A fine marzo, il presidente russo Vladimir Putin ha firmato un decreto con il quale ha stabilito che il gas deve essere pagato esclusivamente in rubli e non più in euro o dollari, come invece era accaduto fino ad allora. La misura ha preoccupato i Paesi europei, perché il rischio era quello di non riuscire più ad acquistare il gas senza rispettare le sanzioni applicate dagli stessi europei.
Fin da subito, però, grazie a un tecnicismo venuto in soccorso delle due parti, l’Europa ha potuto continuare a onorare i pagamenti e quindi a rifornire di gas le proprie economie. In pratica, fino alla firma del decreto da parte di Putin, i pagamenti avvenivano in euro su un conto della Gazprombank, uno dei pochi istituti bancari russi esclusi dai pacchetti di sanzioni. Da aprile, invece, dopo il decreto di Putin, i paesi europei hanno aperto due conti speciali, sempre presso Gazprombank, nelle due valute correnti, euro e rubli. In questo modo, gli acquirenti hanno continuato a pagare in euro, e Gazprombank ha convertito la valuta in rubli, trasferendoli sul secondo conto.
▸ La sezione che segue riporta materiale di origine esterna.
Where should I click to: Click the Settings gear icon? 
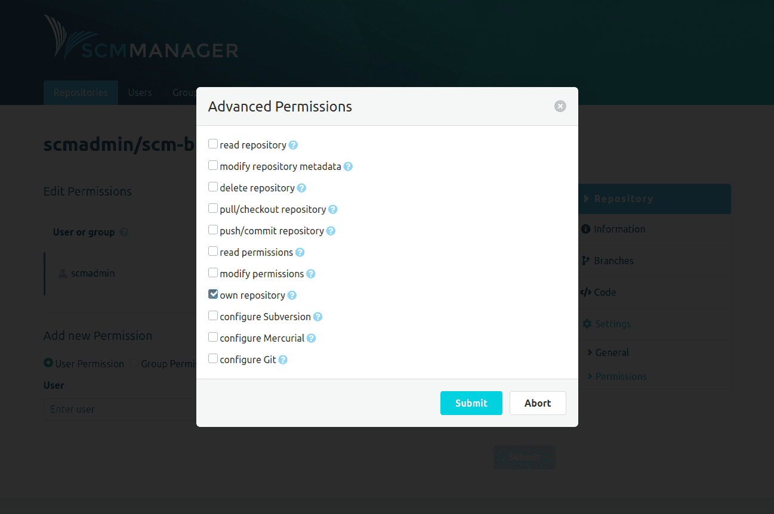point(586,324)
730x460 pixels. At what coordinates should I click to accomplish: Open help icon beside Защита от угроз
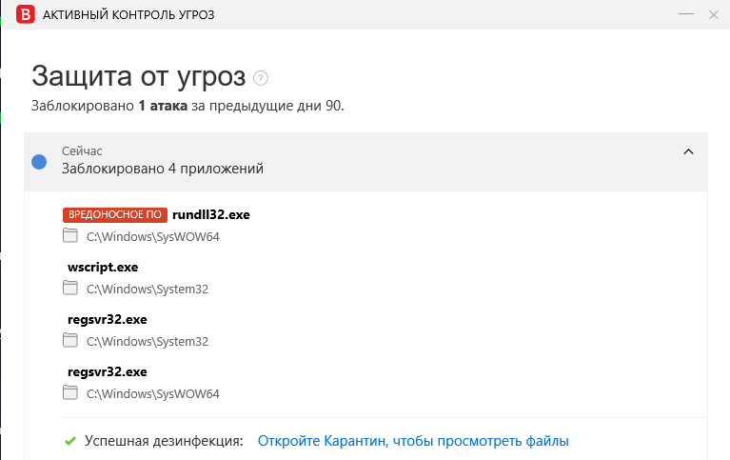(x=261, y=78)
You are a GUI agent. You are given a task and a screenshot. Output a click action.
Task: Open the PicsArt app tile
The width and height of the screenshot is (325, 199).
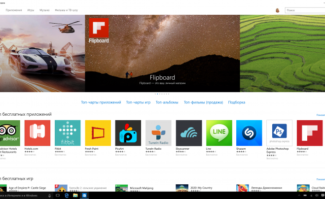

Un escamotage per salvare la faccia che la Commissione europea ha fin da subito criticato, chiudendo comunque un occhio. Secondo quanto riportato da Bloomberg, dopo che la Russia ha interrotto le forniture di gas verso Polonia e Bulgaria, quattro compratori europei avrebbero intanto già pagato in rubli, piegandosi di fatto alla volontà di Mosca. Mentre altre dieci compagnie energetiche avrebbero già aperto conti in rubli.
A chiarire, in parte, il quadro ci ha pensato Mario Draghi. “Sono fiducioso” che continueranno “i pagamenti ma per una ragione stupida forse, non c’è nessuna dichiarazione ufficiale che essi violino le sanzioni, quindi è una zona grigia”. Si è espresso così il premier italiano a Washington in conferenza stampa dopo l’incontro con Joe Biden, sul tema del pagamento in rubli delle forniture di gas. Al riguardo Draghi sottolinea: “Il più grande acquirente, la Germania, ha già pagato in rubli e la maggior parte degli importatori hanno già aperto conti in rubli”. Come a dire, allora possiamo farlo anche noi (con Eni).
La questione cruciale rimane. Indipendentemente dalla valuta che si vuole usare, la decisione che l’Europa è chiamata a prendere il prima possibile è se vuole continuare ad acquistare il gas russo oppure no. Perché da questa decisione può dipendere il futuro della guerra in Ucraina. Da una parte, i Paesi europei continuano a sovvenzionare il conflitto acquistando combustibili fossili dalla Russia. Mentre dall’altra inviano armi per sostenere la difesa del popolo ucraino. Tra questi pure la Germania, finora la nazione più restia. Un’ipocrisia che si è fatta troppo evidente.